While the effects of the Great Recession are still being felt in many areas, it is safe to say that in the United States the worst financial crisis in decades is now over. Companies are ready to begin hiring again and, according to a recent study by CareerBuilder, they will be filling many more positions with contingent workers.
Main Street reports that temporary employment is expected to increase by 3 percent in 2015 from last year, with the trend continuing through at least 2019. By the end of that five-year period, the contingent workforce will have grown by as much as 19 percent among computer systems analysts, with gains in the low teens in many other industries, including everything from highly specific IT jobs to manual laborers and registered nurses.
Overall, contingent work is more popular than ever before among both employers and workers. Especially when it comes to IT, companies increasingly make hires for specific projects and then scale back once the project is complete. However, it is also the case that many temporary employees transition to long-term roles after a project's completion. For many people just entering the workforce, contingent work affords them a degree of flexibility that full-time positions do not.

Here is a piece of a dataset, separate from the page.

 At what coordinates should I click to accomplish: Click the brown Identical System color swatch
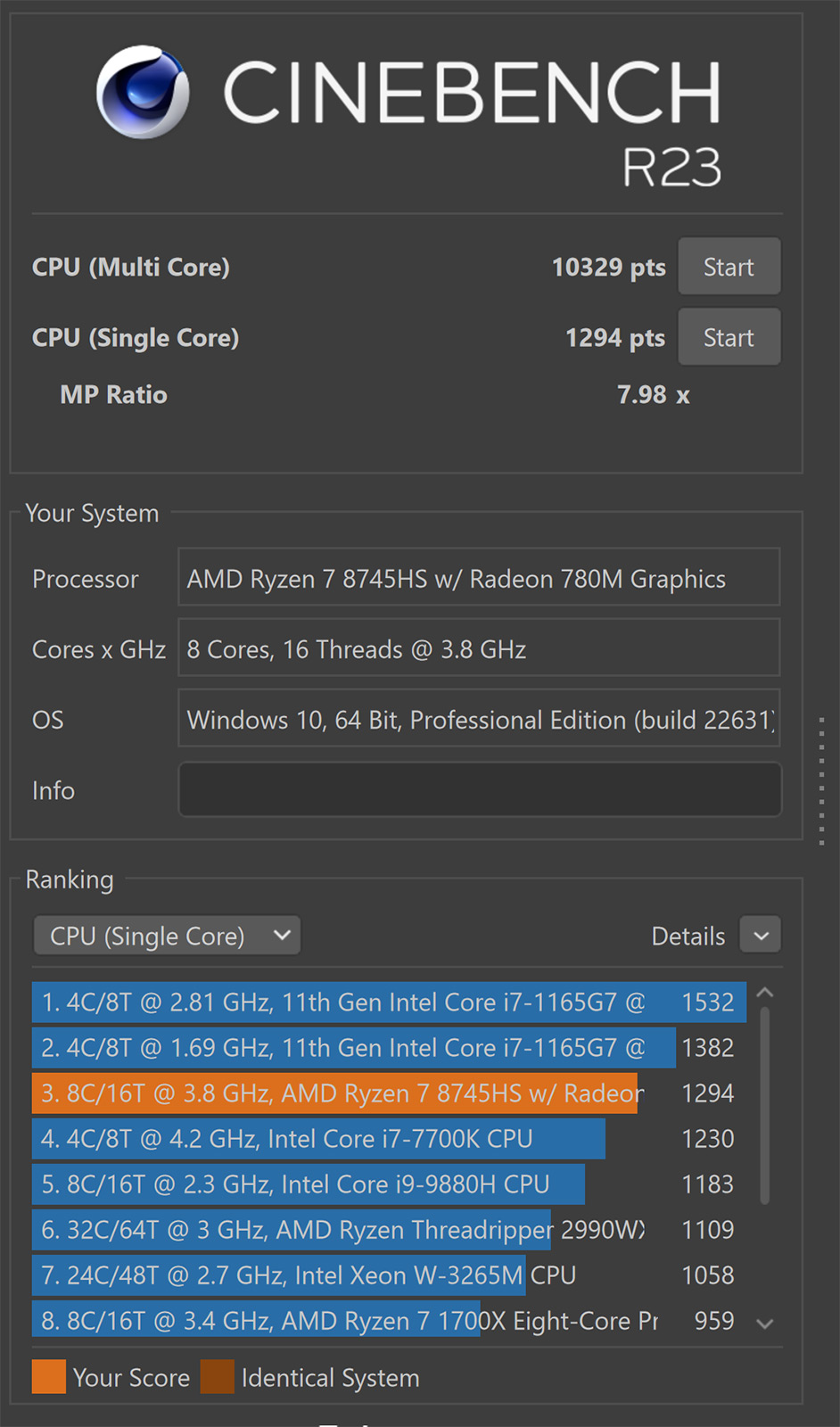pos(218,1376)
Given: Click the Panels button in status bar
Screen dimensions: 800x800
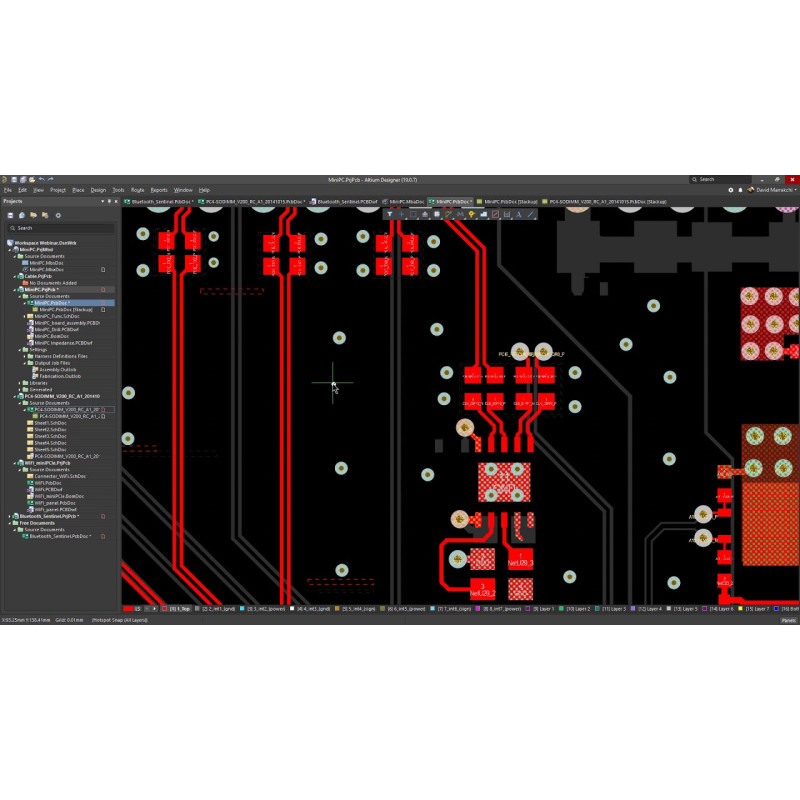Looking at the screenshot, I should (788, 621).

For businesses, one of the biggest contingent workforce management challenges is balancing the expectations of employees from different generations, especially regarding communication. Whereas veteran workers tend to prefer face-to-face or at least over-the-phone interaction, younger employees are often most comfortable communicating exclusively via email. Companies that can adjust their hiring practices to workers' preferences while meeting their own goals will be well suited to manage the workforce of the future.